A característica mais elementar da garantia, consubstanciada na compreensão do processo pelo acusado, é a de que seja disponibilizado um intérprete, profissional para o qual é dada a incumbência de oferecer a tradução do idioma do juízo, para a língua que aquele compreenda.

Enquanto assistente do juízo, o intérprete viabiliza o processo na língua oficial do país, ao mesmo tempo em que permite a comunicação entre a parte que não conheça o idioma e o Poder Judiciário, correspondendo a uma forma de lidar com desigualdades entre aqueles que estejam submetidos ao Estado (Steiner & Fuchs, 2019, p. 293 ).

A função primária do intérprete perante o juízo é justamente a conversão oral das falas. Esta é a figura do profissional que faz a tradução simultânea, durante atos processuais, escutando em uma língua e passando imediatamente para a outra, com isso garantindo que o acusado entenda perguntas da autoridade e consiga responder da melhor maneira possível, assim como possa registrar suas respostas no idioma oficial.

Nesse mesmo sentido é também necessário que haja assistência do intérprete para tradução simultânea, na hipótese de o acusado e seu defensor técnico não compartilharem do mesmo idioma, haja vista que sem uma real possibilidade de a defesa comunicar-se com o representado inexiste de fato defesa técnica e, assim, violada a garantia constitucional de ampla defesa.

Uma segunda incumbência do profissional vem contida na garantia corresponde à tradução de documentos processuais, ou seja, a conversão de atos do juízo, peças ou elementos de prova, para a língua que seja compreendida pelo acusado.

Ressalta-se que o intérprete surge nomeado oficialmente pelo juízo, em função muito maior que um “assistente do juízo”, o intérprete serve ao devido processo legal e aos seus atos, devendo ter efetiva formação e competência para exercer seu ofício nos idiomas necessários ao processo, assegurando assim também a ampla defesa e o contraditório efetivo. Dessa circunstância decorre a impossibilidade de ser substituído por outro profissional envolvido no caso, ainda que este alegue conhecimento daquele idioma, isto é, não pode o juiz, o advogado, o promotor ou outros assistentes querer suplantar a garantia ao intérprete, exercendo-a eles mesmos, haja vista o papel específico de cada um desses atores do judiciário.

Registros de localização de palavras e elementos
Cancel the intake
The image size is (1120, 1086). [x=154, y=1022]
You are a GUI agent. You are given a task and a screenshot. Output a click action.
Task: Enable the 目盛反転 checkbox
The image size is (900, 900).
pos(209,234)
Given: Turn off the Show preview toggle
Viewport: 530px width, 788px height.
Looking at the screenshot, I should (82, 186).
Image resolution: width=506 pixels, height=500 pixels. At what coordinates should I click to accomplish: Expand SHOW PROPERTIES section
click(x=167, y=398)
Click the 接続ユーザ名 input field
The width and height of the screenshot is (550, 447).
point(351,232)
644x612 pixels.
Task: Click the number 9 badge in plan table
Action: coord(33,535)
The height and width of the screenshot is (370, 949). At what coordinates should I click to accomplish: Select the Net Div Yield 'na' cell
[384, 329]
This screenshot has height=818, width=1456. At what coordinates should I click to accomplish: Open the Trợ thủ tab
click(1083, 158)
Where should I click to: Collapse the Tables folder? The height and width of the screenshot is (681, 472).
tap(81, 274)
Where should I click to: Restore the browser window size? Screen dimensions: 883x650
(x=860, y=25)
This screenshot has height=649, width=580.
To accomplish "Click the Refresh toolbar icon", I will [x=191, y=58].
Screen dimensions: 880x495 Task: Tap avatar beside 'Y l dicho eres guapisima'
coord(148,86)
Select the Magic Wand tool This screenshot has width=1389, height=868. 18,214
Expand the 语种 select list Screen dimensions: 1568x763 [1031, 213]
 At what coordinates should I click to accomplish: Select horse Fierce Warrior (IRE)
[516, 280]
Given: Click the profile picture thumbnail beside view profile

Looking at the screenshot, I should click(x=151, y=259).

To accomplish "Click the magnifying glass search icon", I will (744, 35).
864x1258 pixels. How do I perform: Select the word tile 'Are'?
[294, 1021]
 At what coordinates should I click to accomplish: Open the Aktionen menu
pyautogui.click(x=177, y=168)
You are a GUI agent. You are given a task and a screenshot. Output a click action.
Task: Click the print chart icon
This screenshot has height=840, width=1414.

**TAREFAS PROPOSTAS**
1 – Reescreva em forma de lista o parágrafo do texto sobre o intérprete no processo que começa com "A função primária do intérprete", mantendo seus fatos principais.
2 – Retorne o trecho do texto sobre o intérprete no processo entre "A característica mais" e "2019, p. 293 ).", inclusive.

**RESPOSTAS DO EXERCÍCIO**
1 –
- A função primária do intérprete perante o juízo é a conversão oral das falas.
- Ele faz tradução simultânea durante atos processuais, ouvindo em uma língua e passando de imediato para a outra.
- Com isso, garante que o acusado entenda as perguntas da autoridade e responda da melhor maneira possível.
- Também permite que as respostas do acusado sejam registradas no idioma oficial.

2 –
A característica mais elementar da garantia, consubstanciada na compreensão do processo pelo acusado, é a de que seja disponibilizado um intérprete, profissional para o qual é dada a incumbência de oferecer a tradução do idioma do juízo, para a língua que aquele compreenda.

Enquanto assistente do juízo, o intérprete viabiliza o processo na língua oficial do país, ao mesmo tempo em que permite a comunicação entre a parte que não conheça o idioma e o Poder Judiciário, correspondendo a uma forma de lidar com desigualdades entre aqueles que estejam submetidos ao Estado (Steiner & Fuchs, 2019, p. 293 ).